States with low vaccine rates see drop in COVID cases, but it might not last
Although COVID-19 cases are dropping across the country, even in areas that haven't vigorously vaccinated their populations, experts warn the good times may not last, the Associated Press reported Sunday.
The state of play: The declining case numbers could be due to a combination of vaccination, natural immunity in communities where many were already exposed to the virus, and the warmer months allowing people to spend less time cooped up indoors, per AP.
- Only eight states have seen their case averages increase the past two weeks, and all of these states have vaccination rates below the national average of about 39% being fully vaccinated.
- On the other hand, the 10 states with the fewest COVID-19 cases per capita are fully vaccinated at rates higher than the national average, per AP.
But, but, but: The good news comes with a catch. Mississippi's case numbers are falling while it has vaccinated only 28% of its population, and about 60% of its population has some form of natural immunity due to previous exposure, per AP.

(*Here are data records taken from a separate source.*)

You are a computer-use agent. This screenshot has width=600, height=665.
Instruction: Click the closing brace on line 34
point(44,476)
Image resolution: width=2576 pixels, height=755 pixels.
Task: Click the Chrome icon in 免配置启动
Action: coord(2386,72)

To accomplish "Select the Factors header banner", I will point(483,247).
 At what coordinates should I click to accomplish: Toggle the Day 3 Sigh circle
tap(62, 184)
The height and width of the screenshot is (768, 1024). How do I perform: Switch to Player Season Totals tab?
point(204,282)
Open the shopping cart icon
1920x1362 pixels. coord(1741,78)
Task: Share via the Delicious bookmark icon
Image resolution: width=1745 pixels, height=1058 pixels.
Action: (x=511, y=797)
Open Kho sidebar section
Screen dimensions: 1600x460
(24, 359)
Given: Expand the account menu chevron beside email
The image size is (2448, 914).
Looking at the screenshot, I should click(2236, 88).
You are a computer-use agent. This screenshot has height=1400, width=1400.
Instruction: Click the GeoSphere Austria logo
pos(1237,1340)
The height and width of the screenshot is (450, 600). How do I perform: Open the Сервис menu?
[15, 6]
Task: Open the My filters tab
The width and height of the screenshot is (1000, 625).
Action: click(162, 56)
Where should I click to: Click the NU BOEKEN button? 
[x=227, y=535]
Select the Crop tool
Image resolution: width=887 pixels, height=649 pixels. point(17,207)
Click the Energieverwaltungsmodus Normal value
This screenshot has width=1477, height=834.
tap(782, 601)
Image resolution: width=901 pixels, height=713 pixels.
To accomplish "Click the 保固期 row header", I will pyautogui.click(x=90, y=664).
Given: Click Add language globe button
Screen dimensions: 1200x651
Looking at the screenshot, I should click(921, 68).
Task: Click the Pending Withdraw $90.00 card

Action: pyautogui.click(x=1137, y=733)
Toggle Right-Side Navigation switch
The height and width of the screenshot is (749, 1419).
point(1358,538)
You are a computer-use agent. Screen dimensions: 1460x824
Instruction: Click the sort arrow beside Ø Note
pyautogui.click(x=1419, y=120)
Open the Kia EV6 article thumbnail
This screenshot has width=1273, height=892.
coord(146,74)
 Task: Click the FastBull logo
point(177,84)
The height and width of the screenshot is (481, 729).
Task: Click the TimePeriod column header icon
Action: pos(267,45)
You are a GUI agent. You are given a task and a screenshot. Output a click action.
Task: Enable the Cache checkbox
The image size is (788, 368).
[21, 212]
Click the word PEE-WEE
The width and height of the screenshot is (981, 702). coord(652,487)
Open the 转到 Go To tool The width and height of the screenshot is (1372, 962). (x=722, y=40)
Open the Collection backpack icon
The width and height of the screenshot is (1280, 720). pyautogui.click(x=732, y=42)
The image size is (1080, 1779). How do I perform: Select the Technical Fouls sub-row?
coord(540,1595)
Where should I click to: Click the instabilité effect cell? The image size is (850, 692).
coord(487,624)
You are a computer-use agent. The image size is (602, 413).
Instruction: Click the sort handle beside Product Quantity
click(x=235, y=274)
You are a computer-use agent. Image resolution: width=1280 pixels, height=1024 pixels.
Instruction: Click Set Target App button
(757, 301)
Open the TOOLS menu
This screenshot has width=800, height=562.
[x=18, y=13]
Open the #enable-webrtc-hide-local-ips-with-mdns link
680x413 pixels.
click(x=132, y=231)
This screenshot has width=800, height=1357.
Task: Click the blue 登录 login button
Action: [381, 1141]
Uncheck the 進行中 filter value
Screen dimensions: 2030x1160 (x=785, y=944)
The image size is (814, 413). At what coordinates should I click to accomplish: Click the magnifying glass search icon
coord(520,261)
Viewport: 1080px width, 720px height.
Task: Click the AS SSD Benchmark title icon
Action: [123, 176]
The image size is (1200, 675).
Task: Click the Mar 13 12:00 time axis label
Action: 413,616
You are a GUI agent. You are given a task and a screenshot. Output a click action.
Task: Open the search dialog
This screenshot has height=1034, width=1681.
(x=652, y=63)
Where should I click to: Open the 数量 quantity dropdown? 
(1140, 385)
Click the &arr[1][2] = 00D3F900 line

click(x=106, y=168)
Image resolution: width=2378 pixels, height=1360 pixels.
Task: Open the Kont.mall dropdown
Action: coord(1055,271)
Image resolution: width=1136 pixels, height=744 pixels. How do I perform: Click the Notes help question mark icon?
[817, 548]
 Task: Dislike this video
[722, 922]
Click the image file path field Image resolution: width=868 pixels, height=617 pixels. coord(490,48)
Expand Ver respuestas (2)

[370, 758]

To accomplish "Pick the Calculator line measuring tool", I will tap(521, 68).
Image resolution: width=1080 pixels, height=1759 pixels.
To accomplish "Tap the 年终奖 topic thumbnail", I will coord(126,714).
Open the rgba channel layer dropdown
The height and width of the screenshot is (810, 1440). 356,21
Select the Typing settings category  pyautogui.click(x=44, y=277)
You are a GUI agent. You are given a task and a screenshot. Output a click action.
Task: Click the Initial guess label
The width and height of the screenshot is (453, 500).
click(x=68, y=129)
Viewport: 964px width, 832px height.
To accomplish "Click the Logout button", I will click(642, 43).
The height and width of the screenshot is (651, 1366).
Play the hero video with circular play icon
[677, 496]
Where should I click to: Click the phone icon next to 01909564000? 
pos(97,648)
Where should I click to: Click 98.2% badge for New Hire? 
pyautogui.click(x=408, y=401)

- “We certainly are getting some population benefit from our previous cases, but we paid for it,” Thomas Dobbs, Mississippi's State Health Officer told AP. “We paid for it with deaths.”
- The state has seen 7,300 people die from COVID-19.
The big picture: Natural immunity from the virus due to exposure could prove temporary, Leana Wen, a public health professor at George Washington University, told AP.
- “Just because we’re lucky in June doesn’t mean we’ll continue to be lucky come the late fall and winter,” said Wen. “We could well have variants here that are more transmissible, more virulent and those who do not have immunity or have waning immunity could be susceptible once again.”
Of note: Vaccination has proven to be a thorny partisan issue. A Sunday CBS poll showed that nearly 30% of Republicans are not planning to get vaccinated against COVID-19.